- **WRITTEN EXERCISE**:
Reproduce the stretch from the line containing "This screenshot has" through the line containing "How do I perform: Expand", swapping "screenshot" for "screen capture" and leaving everything else unchanged. Leave the pictures out of your answer.

-- START OF MATERIAL PROVIDED --

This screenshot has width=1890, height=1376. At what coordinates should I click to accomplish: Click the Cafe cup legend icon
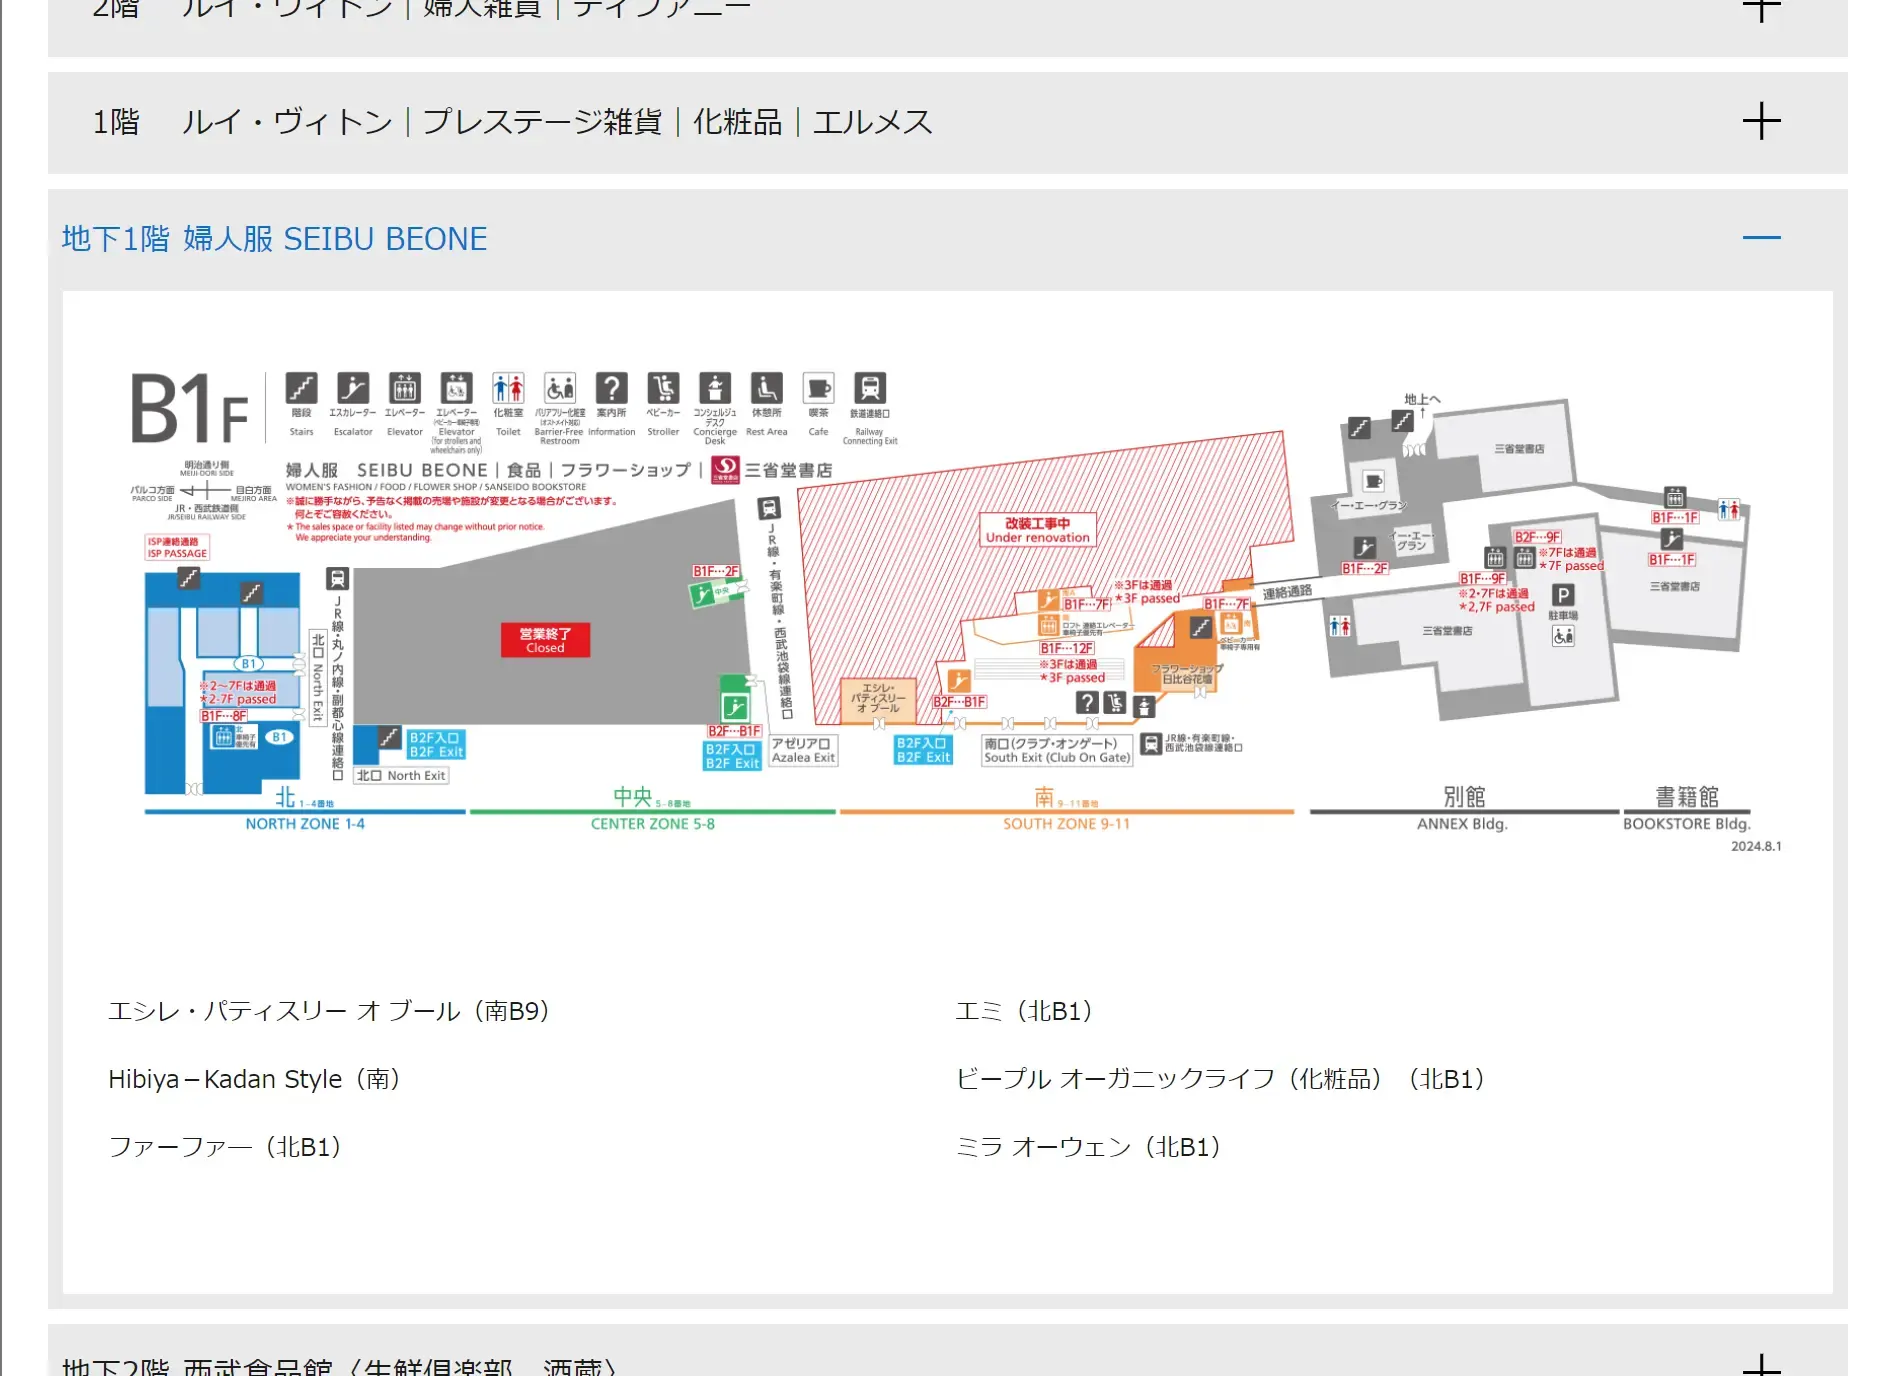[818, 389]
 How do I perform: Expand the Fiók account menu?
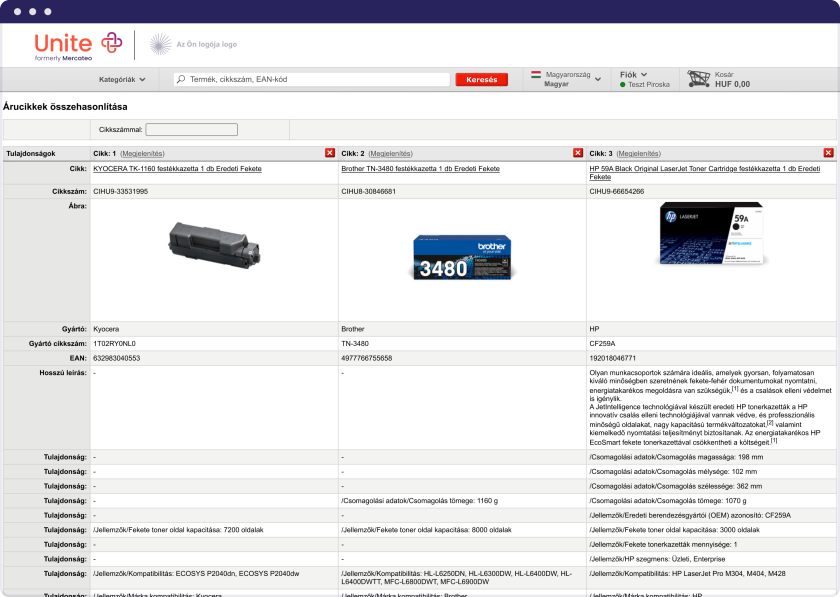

-- END OF MATERIAL PROVIDED --
-- START OF MATERIAL PROVIDED --

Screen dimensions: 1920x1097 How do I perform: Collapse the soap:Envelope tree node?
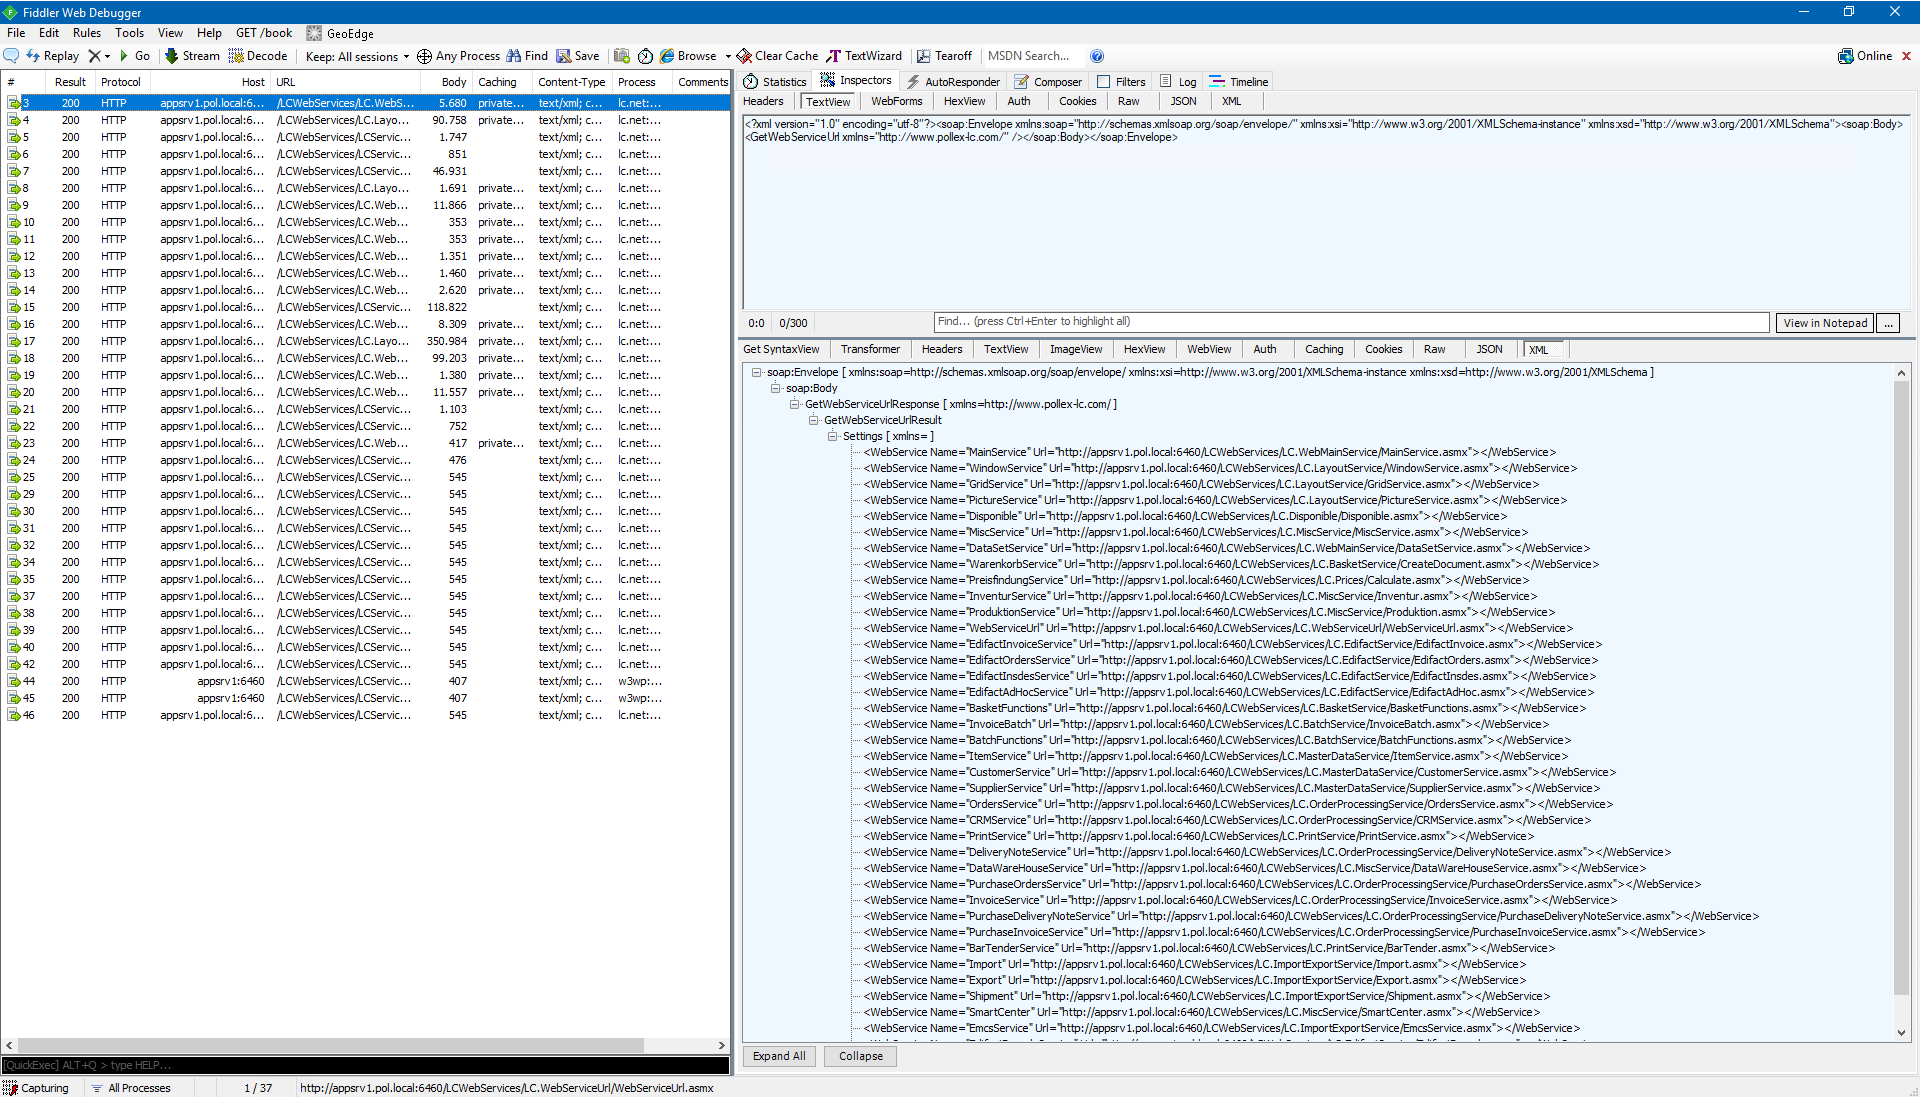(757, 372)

-- END OF MATERIAL PROVIDED --
-- START OF MATERIAL PROVIDED --

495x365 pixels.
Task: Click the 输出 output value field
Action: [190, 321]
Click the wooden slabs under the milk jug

-- END OF MATERIAL PROVIDED --

- **ANSWER TO THE TASK**:
This screen capture has width=1890, height=1376. At what coordinates should I click to accomplish: Click the Cafe cup legend icon
[818, 389]
 How do I perform: Expand the Fiók account menu?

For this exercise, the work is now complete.